- _Records shown_

--- Start ---

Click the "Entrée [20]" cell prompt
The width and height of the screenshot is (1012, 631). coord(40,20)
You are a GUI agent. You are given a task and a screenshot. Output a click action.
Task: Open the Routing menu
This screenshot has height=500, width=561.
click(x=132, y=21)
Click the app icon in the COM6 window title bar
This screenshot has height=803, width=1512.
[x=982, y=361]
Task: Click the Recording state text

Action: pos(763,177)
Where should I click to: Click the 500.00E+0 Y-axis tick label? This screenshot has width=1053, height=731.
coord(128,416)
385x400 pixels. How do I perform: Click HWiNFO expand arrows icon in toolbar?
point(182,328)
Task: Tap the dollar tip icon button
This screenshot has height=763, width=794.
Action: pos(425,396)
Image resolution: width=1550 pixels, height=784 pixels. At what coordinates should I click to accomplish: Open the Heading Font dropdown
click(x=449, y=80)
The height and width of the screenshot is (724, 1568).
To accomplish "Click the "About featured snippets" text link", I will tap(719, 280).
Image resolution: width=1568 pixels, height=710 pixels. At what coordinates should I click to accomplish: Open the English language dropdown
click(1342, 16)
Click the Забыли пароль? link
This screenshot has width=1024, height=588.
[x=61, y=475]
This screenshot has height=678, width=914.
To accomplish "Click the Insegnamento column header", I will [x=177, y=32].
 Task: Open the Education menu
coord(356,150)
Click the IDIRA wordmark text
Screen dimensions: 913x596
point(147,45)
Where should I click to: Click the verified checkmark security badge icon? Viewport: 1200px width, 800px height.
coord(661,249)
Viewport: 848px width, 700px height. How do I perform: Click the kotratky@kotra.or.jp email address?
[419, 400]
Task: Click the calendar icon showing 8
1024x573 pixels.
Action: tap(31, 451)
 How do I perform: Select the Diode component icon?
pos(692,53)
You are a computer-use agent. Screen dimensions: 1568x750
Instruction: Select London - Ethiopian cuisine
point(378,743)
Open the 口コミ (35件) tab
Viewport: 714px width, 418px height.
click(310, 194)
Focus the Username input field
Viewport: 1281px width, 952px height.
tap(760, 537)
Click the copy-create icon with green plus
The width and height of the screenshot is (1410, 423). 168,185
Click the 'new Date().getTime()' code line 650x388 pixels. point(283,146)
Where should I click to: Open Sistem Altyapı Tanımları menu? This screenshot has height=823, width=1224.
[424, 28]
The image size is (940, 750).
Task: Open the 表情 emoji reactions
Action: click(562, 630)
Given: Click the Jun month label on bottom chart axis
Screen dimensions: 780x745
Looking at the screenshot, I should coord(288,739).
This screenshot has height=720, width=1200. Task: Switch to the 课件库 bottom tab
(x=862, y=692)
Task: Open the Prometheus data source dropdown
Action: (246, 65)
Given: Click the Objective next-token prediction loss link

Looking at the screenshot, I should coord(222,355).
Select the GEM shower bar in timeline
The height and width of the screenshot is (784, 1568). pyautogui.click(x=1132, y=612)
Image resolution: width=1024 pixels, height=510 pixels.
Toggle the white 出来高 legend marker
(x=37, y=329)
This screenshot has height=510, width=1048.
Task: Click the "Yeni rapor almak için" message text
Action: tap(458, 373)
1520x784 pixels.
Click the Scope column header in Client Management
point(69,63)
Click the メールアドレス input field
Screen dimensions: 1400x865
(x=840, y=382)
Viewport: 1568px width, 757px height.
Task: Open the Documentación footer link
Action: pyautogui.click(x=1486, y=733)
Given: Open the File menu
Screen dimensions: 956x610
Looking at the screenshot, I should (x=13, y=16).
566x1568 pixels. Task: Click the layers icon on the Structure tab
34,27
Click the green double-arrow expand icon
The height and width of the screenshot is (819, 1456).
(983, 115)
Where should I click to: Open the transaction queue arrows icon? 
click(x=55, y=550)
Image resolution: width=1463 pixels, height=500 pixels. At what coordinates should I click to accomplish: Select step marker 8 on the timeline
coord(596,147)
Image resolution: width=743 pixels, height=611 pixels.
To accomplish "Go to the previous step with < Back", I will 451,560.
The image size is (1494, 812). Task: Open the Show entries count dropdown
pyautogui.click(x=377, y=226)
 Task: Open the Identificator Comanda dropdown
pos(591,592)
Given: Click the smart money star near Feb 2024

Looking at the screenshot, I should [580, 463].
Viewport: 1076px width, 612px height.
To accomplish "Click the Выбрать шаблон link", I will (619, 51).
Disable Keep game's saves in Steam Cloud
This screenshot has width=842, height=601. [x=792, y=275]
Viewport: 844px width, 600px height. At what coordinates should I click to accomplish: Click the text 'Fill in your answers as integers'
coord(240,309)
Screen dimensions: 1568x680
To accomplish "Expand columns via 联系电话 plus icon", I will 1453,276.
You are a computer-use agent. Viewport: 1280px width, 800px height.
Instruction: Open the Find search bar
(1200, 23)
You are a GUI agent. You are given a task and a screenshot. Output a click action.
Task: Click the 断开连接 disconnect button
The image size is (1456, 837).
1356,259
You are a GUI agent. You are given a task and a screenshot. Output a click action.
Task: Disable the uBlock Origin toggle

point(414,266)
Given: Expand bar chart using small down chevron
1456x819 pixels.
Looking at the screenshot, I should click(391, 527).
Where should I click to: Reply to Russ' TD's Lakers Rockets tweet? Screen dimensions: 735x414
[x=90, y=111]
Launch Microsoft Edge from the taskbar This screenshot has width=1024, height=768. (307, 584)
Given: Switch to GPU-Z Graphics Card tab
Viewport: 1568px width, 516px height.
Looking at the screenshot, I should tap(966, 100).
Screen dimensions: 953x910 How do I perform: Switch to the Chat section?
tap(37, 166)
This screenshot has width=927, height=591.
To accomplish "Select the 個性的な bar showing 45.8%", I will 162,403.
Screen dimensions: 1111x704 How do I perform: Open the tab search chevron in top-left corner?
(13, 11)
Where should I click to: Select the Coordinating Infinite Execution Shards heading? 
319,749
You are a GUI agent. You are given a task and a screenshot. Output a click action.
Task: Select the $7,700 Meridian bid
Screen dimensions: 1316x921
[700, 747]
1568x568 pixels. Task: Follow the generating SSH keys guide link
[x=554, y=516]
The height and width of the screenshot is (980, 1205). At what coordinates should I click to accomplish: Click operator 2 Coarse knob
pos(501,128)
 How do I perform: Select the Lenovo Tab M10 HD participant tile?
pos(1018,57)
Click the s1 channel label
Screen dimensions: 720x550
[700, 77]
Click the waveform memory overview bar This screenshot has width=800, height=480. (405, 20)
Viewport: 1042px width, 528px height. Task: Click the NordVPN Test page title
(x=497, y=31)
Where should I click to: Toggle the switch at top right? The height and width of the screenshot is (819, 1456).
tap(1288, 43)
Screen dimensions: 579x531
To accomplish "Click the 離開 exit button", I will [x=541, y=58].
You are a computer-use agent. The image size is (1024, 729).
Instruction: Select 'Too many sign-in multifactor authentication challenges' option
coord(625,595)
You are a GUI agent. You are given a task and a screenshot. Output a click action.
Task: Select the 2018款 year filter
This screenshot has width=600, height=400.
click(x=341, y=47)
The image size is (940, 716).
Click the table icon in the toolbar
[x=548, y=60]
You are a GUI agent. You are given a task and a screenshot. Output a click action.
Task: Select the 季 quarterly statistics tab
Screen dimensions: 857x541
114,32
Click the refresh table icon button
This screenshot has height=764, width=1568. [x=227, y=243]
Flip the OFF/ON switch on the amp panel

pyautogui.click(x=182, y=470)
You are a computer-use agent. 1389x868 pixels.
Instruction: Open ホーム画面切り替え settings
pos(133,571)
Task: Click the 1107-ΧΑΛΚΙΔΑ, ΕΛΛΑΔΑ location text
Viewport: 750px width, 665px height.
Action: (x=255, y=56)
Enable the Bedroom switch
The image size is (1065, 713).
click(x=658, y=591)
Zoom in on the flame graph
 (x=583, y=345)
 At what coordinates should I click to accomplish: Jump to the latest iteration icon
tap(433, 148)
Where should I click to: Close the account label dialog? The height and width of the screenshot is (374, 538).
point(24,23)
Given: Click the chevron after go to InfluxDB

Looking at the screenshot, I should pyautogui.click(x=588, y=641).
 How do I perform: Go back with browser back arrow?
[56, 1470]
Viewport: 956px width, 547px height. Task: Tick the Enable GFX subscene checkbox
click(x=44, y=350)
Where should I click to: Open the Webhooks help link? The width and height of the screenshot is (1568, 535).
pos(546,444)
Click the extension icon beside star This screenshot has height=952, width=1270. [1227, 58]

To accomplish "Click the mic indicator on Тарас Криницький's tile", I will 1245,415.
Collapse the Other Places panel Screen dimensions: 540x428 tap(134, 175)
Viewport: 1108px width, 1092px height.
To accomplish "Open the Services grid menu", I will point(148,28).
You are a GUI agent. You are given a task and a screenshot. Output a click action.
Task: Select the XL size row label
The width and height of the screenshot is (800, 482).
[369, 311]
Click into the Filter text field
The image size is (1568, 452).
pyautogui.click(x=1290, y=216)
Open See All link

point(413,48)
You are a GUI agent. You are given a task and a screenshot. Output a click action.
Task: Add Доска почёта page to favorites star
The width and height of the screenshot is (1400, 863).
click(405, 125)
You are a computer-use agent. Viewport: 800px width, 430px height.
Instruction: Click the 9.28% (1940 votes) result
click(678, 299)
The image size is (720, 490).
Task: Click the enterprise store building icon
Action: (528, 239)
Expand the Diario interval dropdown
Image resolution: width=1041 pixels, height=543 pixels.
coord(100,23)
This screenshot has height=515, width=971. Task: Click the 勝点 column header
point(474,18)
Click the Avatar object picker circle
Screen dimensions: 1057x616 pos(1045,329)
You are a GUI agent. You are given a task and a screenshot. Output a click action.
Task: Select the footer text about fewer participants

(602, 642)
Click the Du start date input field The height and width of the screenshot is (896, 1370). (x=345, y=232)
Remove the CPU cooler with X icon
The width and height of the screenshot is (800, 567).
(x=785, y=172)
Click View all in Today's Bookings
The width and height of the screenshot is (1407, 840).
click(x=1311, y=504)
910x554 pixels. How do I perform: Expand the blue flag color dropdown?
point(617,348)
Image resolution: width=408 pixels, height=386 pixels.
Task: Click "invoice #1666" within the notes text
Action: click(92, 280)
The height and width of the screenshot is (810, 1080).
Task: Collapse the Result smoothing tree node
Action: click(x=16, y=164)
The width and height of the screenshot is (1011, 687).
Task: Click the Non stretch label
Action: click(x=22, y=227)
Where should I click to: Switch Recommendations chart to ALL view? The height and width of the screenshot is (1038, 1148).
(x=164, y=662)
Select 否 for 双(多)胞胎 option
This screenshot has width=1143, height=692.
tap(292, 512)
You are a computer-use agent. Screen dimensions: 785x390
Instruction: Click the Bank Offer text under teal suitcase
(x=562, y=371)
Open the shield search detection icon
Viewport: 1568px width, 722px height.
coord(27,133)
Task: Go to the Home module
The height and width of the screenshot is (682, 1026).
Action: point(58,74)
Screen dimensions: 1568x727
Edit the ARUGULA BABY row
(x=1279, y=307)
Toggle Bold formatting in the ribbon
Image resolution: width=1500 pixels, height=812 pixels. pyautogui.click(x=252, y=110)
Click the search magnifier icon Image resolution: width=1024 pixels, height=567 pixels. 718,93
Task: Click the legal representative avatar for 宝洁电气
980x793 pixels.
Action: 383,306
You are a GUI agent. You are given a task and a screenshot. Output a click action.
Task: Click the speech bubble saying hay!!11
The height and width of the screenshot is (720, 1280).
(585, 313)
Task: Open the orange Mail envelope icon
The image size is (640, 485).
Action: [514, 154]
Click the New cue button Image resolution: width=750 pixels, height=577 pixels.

--- End ---

- _Instructions to follow_
Pull out every line of the data above that contains the string "axis", treating uppercase and lowercase letters as different.

- _Worked answer_
Where should I click to: Click the 500.00E+0 Y-axis tick label? This screenshot has width=1053, height=731.
Given: Click the Jun month label on bottom chart axis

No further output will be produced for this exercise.